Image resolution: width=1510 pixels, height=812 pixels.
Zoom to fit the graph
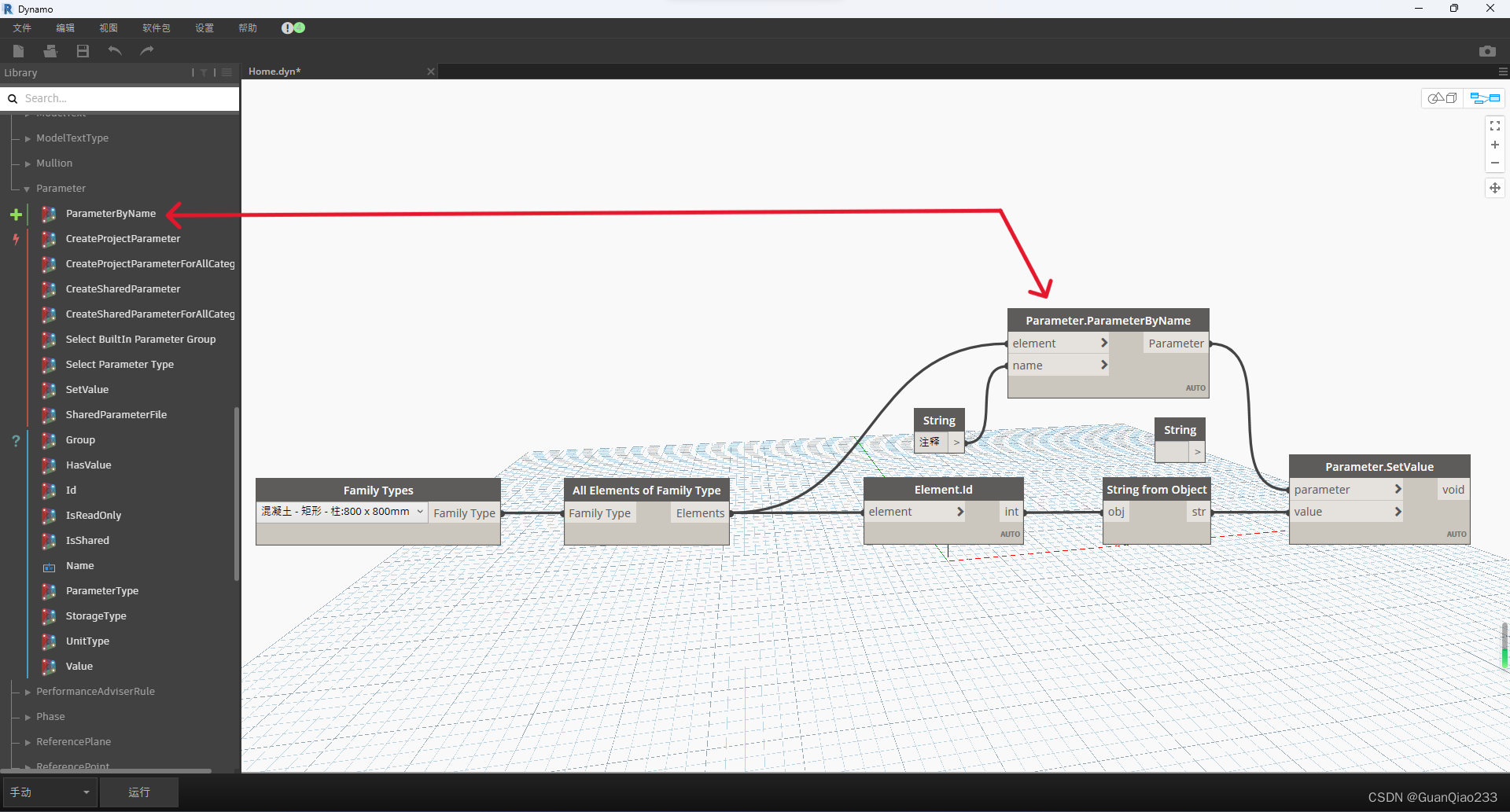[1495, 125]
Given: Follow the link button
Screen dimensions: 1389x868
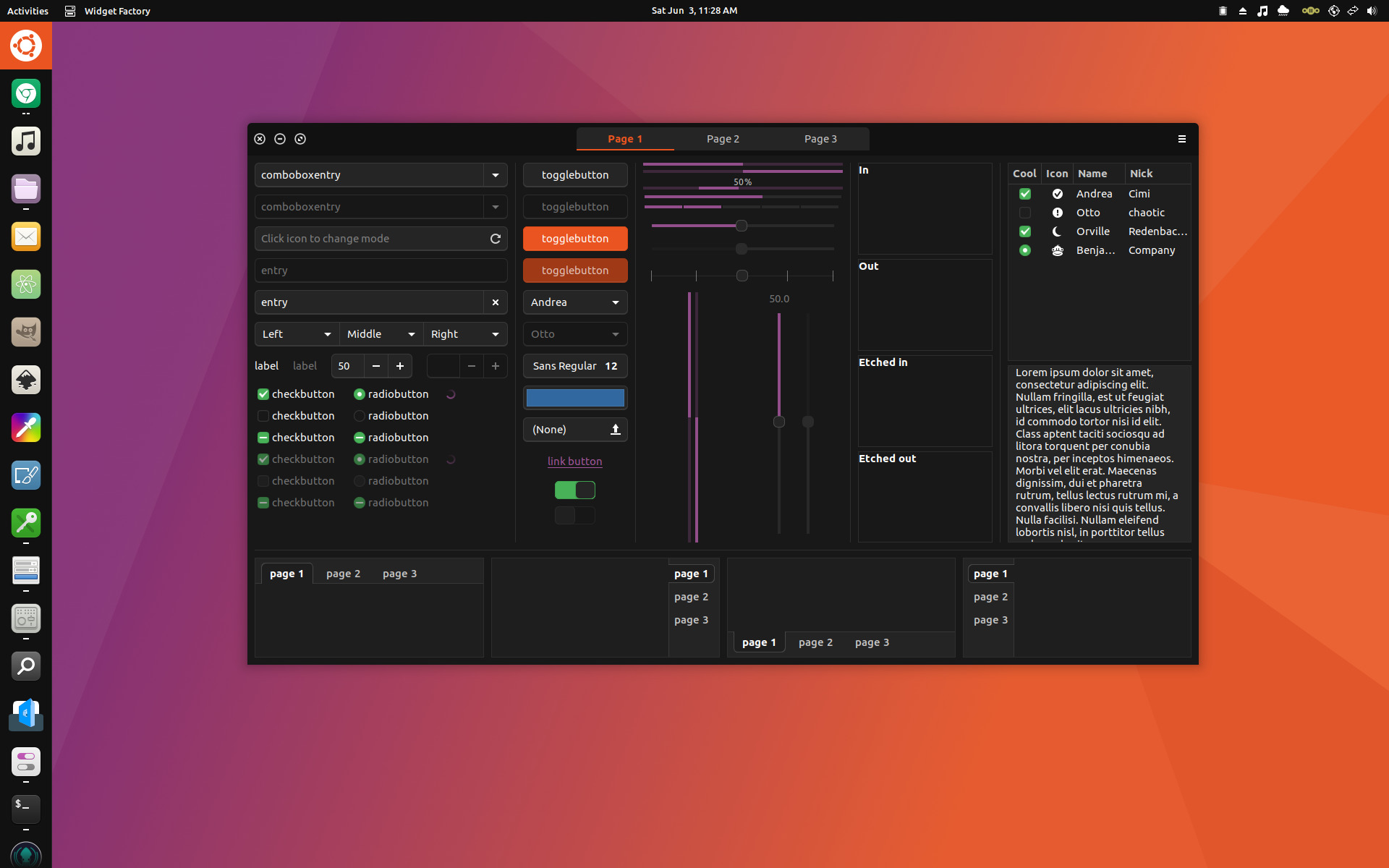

__Work to complete__.
The copy you produce must hold all the records above exactly and none of their pictures.

__Task output__.
Image resolution: width=1510 pixels, height=812 pixels.
Zoom to fit the graph
[1495, 125]
Given: Follow the link button
Screen dimensions: 1389x868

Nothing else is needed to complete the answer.